▸ Exercise materials:
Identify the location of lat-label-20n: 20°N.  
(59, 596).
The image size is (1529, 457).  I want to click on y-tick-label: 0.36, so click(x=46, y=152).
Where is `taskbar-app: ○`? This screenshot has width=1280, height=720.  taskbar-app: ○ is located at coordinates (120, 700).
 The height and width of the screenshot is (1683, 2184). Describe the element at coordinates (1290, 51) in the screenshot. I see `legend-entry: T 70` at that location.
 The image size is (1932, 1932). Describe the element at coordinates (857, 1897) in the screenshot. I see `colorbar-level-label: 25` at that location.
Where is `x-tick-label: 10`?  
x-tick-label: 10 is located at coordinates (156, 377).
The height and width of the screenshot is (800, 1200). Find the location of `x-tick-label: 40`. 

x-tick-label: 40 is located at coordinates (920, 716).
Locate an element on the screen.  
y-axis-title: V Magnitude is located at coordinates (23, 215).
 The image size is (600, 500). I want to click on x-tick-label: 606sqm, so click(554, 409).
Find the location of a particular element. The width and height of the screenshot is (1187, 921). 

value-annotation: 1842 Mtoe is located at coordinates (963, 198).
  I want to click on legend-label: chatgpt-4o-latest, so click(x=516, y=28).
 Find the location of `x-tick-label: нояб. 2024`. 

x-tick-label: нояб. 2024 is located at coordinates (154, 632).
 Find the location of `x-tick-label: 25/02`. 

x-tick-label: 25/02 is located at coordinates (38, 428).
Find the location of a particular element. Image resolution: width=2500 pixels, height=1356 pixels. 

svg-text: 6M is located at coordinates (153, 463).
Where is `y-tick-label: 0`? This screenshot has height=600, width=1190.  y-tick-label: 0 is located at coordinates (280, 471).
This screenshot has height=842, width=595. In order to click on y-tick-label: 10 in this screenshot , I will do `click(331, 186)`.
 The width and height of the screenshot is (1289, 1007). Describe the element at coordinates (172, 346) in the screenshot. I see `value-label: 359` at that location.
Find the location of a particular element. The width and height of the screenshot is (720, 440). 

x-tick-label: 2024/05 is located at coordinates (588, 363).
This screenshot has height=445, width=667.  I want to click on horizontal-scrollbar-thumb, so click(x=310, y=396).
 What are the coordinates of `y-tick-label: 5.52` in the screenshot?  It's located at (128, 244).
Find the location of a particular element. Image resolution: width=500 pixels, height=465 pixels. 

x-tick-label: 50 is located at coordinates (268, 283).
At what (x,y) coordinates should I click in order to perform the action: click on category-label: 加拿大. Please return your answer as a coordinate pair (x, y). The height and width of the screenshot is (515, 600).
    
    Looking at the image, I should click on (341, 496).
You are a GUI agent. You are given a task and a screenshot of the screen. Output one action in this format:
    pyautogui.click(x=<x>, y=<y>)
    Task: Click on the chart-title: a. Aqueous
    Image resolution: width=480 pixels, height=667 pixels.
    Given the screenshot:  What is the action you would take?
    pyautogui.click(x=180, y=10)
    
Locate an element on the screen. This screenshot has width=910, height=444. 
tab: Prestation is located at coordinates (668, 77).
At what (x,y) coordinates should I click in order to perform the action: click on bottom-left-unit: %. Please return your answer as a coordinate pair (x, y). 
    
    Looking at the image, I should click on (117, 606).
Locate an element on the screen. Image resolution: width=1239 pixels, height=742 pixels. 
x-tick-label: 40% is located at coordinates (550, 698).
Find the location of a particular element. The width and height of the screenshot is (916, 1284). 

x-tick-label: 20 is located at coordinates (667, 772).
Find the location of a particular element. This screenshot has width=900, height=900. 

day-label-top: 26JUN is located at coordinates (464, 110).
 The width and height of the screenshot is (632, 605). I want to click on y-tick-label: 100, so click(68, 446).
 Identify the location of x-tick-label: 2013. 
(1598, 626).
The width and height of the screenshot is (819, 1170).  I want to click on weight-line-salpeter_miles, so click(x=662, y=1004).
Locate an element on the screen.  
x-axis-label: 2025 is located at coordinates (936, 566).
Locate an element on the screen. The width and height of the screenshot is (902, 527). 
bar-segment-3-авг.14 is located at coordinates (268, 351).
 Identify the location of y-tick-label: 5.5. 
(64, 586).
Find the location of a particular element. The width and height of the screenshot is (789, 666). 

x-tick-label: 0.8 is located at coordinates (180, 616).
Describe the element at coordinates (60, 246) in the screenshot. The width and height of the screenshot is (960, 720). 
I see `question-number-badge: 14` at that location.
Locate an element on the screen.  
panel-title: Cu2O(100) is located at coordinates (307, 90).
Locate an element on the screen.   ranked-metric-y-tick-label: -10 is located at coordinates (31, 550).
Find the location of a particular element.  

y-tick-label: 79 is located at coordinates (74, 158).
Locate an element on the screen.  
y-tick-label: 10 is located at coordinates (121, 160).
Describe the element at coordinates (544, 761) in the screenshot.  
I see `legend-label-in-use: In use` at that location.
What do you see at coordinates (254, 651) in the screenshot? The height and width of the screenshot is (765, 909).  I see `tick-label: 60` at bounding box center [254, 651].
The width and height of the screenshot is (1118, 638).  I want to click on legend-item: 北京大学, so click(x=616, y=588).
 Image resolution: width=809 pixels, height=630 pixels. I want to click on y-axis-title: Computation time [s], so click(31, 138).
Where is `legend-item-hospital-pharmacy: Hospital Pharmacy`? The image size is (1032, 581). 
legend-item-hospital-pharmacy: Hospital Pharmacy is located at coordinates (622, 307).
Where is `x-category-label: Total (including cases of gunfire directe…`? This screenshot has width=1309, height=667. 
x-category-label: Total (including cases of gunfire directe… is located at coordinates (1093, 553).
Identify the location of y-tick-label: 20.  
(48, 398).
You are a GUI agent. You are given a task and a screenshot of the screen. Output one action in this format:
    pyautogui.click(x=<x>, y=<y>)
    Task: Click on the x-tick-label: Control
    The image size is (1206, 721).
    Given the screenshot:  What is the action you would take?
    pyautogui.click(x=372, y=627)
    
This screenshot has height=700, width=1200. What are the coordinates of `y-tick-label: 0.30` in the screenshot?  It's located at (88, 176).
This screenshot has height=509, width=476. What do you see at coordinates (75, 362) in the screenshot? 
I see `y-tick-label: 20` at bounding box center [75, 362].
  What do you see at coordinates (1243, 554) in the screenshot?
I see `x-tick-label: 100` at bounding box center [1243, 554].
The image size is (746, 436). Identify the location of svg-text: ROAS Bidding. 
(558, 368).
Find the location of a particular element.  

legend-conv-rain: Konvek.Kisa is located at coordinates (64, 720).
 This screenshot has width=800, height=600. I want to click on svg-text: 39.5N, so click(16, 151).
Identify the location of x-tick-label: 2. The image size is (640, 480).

▸ What is needed: Can you update all the rows above so that every "Find the location of" becomes "Locate", with nothing else changed?

▸ Exercise output:
Identify the location of lat-label-20n: 20°N.  
(59, 596).
The image size is (1529, 457).  I want to click on y-tick-label: 0.36, so click(x=46, y=152).
Where is `taskbar-app: ○`? This screenshot has width=1280, height=720.  taskbar-app: ○ is located at coordinates (120, 700).
 The height and width of the screenshot is (1683, 2184). Describe the element at coordinates (1290, 51) in the screenshot. I see `legend-entry: T 70` at that location.
 The image size is (1932, 1932). Describe the element at coordinates (857, 1897) in the screenshot. I see `colorbar-level-label: 25` at that location.
Where is `x-tick-label: 10`?  
x-tick-label: 10 is located at coordinates (156, 377).
The height and width of the screenshot is (800, 1200). Locate `x-tick-label: 40`. 

x-tick-label: 40 is located at coordinates (920, 716).
Locate an element on the screen.  
y-axis-title: V Magnitude is located at coordinates (23, 215).
 The image size is (600, 500). I want to click on x-tick-label: 606sqm, so click(554, 409).
Locate a particular element. The width and height of the screenshot is (1187, 921). 

value-annotation: 1842 Mtoe is located at coordinates (963, 198).
  I want to click on legend-label: chatgpt-4o-latest, so click(x=516, y=28).
 Locate `x-tick-label: нояб. 2024`. 

x-tick-label: нояб. 2024 is located at coordinates (154, 632).
 Locate `x-tick-label: 25/02`. 

x-tick-label: 25/02 is located at coordinates (38, 428).
Locate a particular element. Image resolution: width=2500 pixels, height=1356 pixels. 

svg-text: 6M is located at coordinates (153, 463).
Where is `y-tick-label: 0`? This screenshot has height=600, width=1190.  y-tick-label: 0 is located at coordinates (280, 471).
This screenshot has height=842, width=595. In order to click on y-tick-label: 10 in this screenshot , I will do `click(331, 186)`.
 The width and height of the screenshot is (1289, 1007). Describe the element at coordinates (172, 346) in the screenshot. I see `value-label: 359` at that location.
Locate a particular element. The width and height of the screenshot is (720, 440). 

x-tick-label: 2024/05 is located at coordinates (588, 363).
This screenshot has height=445, width=667.  I want to click on horizontal-scrollbar-thumb, so click(x=310, y=396).
 What are the coordinates of `y-tick-label: 5.52` in the screenshot?  It's located at (128, 244).
Locate a particular element. Image resolution: width=500 pixels, height=465 pixels. 

x-tick-label: 50 is located at coordinates (268, 283).
At what (x,y) coordinates should I click in order to perform the action: click on category-label: 加拿大. Please return your answer as a coordinate pair (x, y). The height and width of the screenshot is (515, 600).
    
    Looking at the image, I should click on (341, 496).
You are a GUI agent. You are given a task and a screenshot of the screen. Output one action in this format:
    pyautogui.click(x=<x>, y=<y>)
    Task: Click on the chart-title: a. Aqueous
    Image resolution: width=480 pixels, height=667 pixels.
    Given the screenshot:  What is the action you would take?
    pyautogui.click(x=180, y=10)
    
Locate an element on the screen. This screenshot has width=910, height=444. 
tab: Prestation is located at coordinates (668, 77).
At what (x,y) coordinates should I click in order to perform the action: click on bottom-left-unit: %. Please return your answer as a coordinate pair (x, y). 
    
    Looking at the image, I should click on (117, 606).
Locate an element on the screen. Image resolution: width=1239 pixels, height=742 pixels. 
x-tick-label: 40% is located at coordinates (550, 698).
Locate a particular element. The width and height of the screenshot is (916, 1284). 

x-tick-label: 20 is located at coordinates (667, 772).
Locate a particular element. This screenshot has width=900, height=900. 

day-label-top: 26JUN is located at coordinates (464, 110).
 The width and height of the screenshot is (632, 605). I want to click on y-tick-label: 100, so click(68, 446).
 Identify the location of x-tick-label: 2013. 
(1598, 626).
The width and height of the screenshot is (819, 1170).  I want to click on weight-line-salpeter_miles, so click(x=662, y=1004).
Locate an element on the screen.  
x-axis-label: 2025 is located at coordinates (936, 566).
Locate an element on the screen. The width and height of the screenshot is (902, 527). 
bar-segment-3-авг.14 is located at coordinates (268, 351).
 Identify the location of y-tick-label: 5.5. 
(64, 586).
Locate a particular element. The width and height of the screenshot is (789, 666). 

x-tick-label: 0.8 is located at coordinates (180, 616).
Describe the element at coordinates (60, 246) in the screenshot. The width and height of the screenshot is (960, 720). 
I see `question-number-badge: 14` at that location.
Locate an element on the screen.  
panel-title: Cu2O(100) is located at coordinates (307, 90).
Locate an element on the screen.   ranked-metric-y-tick-label: -10 is located at coordinates (31, 550).
Locate a particular element.  

y-tick-label: 79 is located at coordinates (74, 158).
Locate an element on the screen.  
y-tick-label: 10 is located at coordinates (121, 160).
Describe the element at coordinates (544, 761) in the screenshot.  
I see `legend-label-in-use: In use` at that location.
What do you see at coordinates (254, 651) in the screenshot? The height and width of the screenshot is (765, 909).  I see `tick-label: 60` at bounding box center [254, 651].
The width and height of the screenshot is (1118, 638).  I want to click on legend-item: 北京大学, so click(x=616, y=588).
 Image resolution: width=809 pixels, height=630 pixels. I want to click on y-axis-title: Computation time [s], so click(31, 138).
Where is `legend-item-hospital-pharmacy: Hospital Pharmacy`? The image size is (1032, 581). 
legend-item-hospital-pharmacy: Hospital Pharmacy is located at coordinates (622, 307).
Where is `x-category-label: Total (including cases of gunfire directe…`? This screenshot has width=1309, height=667. 
x-category-label: Total (including cases of gunfire directe… is located at coordinates (1093, 553).
Identify the location of y-tick-label: 20.  
(48, 398).
You are a GUI agent. You are given a task and a screenshot of the screen. Output one action in this format:
    pyautogui.click(x=<x>, y=<y>)
    Task: Click on the x-tick-label: Control
    The image size is (1206, 721).
    Given the screenshot:  What is the action you would take?
    pyautogui.click(x=372, y=627)
    
This screenshot has height=700, width=1200. What are the coordinates of `y-tick-label: 0.30` in the screenshot?  It's located at (88, 176).
This screenshot has height=509, width=476. What do you see at coordinates (75, 362) in the screenshot? 
I see `y-tick-label: 20` at bounding box center [75, 362].
  What do you see at coordinates (1243, 554) in the screenshot?
I see `x-tick-label: 100` at bounding box center [1243, 554].
The image size is (746, 436). Identify the location of svg-text: ROAS Bidding. 
(558, 368).
Locate a particular element.  

legend-conv-rain: Konvek.Kisa is located at coordinates (64, 720).
 This screenshot has width=800, height=600. I want to click on svg-text: 39.5N, so click(16, 151).
Identify the location of x-tick-label: 2. The image size is (640, 480).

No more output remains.